Governor Chris Christie, who has called the leaders of New Jersey’s teachers’ union “political thugs,” urged Harvard University students to disrupt school systems that protect incompetence at the expense of children.
“There are now smoldering around the country the embers of revolution” in public schools, Christie said today in a speech at the Ivy League institution’s Graduate School of Education in Cambridge, Massachusetts. “The need for revolutionary change is as appropriate as anything in public life today.”
The first-term Republican, whose proposals to change government pension and benefit plans sparked a surge in teacher retirements last year, spoke to a packed 270-seat auditorium and three satellite rooms around the campus. Christie, 48, has said 2011 will be “the year of education reform” as he pushes to change tenure, link teacher pay to performance and make it easier to fire educators deemed ineffective.
“We have an education system that is set up for the ease, comfort and security of those who operate it,” Christie said, urging his audience, many of whom may become leaders of schools, to be “disrupters.” He said they should disrupt “fat, rich and entitled unions” because that’s what’s needed to fix U.S. public schools.
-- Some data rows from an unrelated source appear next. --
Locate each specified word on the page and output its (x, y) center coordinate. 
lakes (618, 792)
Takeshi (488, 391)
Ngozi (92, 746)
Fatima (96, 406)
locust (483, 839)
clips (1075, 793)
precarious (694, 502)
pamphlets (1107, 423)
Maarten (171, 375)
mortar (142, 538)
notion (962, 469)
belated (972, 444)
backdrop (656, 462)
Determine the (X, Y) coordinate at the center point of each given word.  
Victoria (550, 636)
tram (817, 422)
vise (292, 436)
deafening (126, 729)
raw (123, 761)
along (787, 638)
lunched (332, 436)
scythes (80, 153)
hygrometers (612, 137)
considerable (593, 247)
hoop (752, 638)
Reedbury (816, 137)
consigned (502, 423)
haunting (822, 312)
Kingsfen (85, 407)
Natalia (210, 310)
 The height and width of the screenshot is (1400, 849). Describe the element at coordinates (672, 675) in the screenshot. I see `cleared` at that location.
“If you don’t do it we’ve got no hope,” the governor said. “If you’re unwilling to do it, we’re sunk, because you have less to lose than anybody. Take chances. Take a little risk.” Christie received a standing ovation.
‘Powerful’ Remarks
“There are a lot of things that he said that are really powerful,” said Julia Stuart, 29, a master’s degree candidate from Monterey, California. “People really want to see what’s going to happen. A large majority are in agreement that these are the problems.”
New Jersey spends $17,620 per pupil annually, more than any other U.S. state, yet more than 100,000 students are trapped in failing schools, Christie has said. Stuart
“Money is not the answer to that problem,” Christie said in his remarks. “New Jersey is the laboratory that proves that.”
While New Jersey has 150,000 teachers, just 17 have been removed for incompetence in the past decade, he has said, blaming tenure rules. The New Jersey Education Association, the union representing 200,000 current and retired school employees, spent $6.6 million on broadcast advertising last year, the most of any state lobbying group, according to the Election Law Enforcement Commission in Trenton. Many ads attacked Christie.
Union ‘Thugs’
Christie likened leaders of the state teachers’ union to “a bunch of political thugs” in an ABC News interview this month with Diane Sawyer.
“The reason I’m engaged in this fight with the teachers’ unions is because it is the only fight worth having,” Christie said to applause from his Harvard audience. He said that he has tried to focus his attacks on a system that protects poor- performing teachers instead of favoring students.
“I am prepared to ratchet down the rhetoric,” if the teachers’ union gives him an indication that they are willing to compromise, Christie said. Teacher retirements surged 95 percent last year, the largest increase of any government group, according to state Treasury Department data.
This week, New Jersey voters approved 80 percent of school budgets. A year earlier, they rejected a record 59 percent of the spending plans as Christie urged them to do so in districts where teachers had refused to accept wage freezes.
Not ‘Condoning’ Views
“I’m in no way condoning every aspect of Christie’s agenda, but he’s at least putting himself out there and I respect that,” David Donaldson, the student who invited the governor to speak, said in a telephone interview.
Donaldson, 26, is head of the Education Policy and Management Student Association speaker series at Harvard, the oldest and richest U.S. university. Other speakers this year include Randi Weingarten, president of the American Federation of Teachers, and former Florida Governor Jeb Bush.
The typical speaker event attracts about 125 people, Donaldson said. More than 400 were expected at Christie’s speech, he said.
“Christie is among the most prominent governors when it comes to education issues,” said Michael Rodman, a spokesman for the graduate school. “Certainly he’s controversial but we welcome controversy and we think his ideas should be discussed and debated.”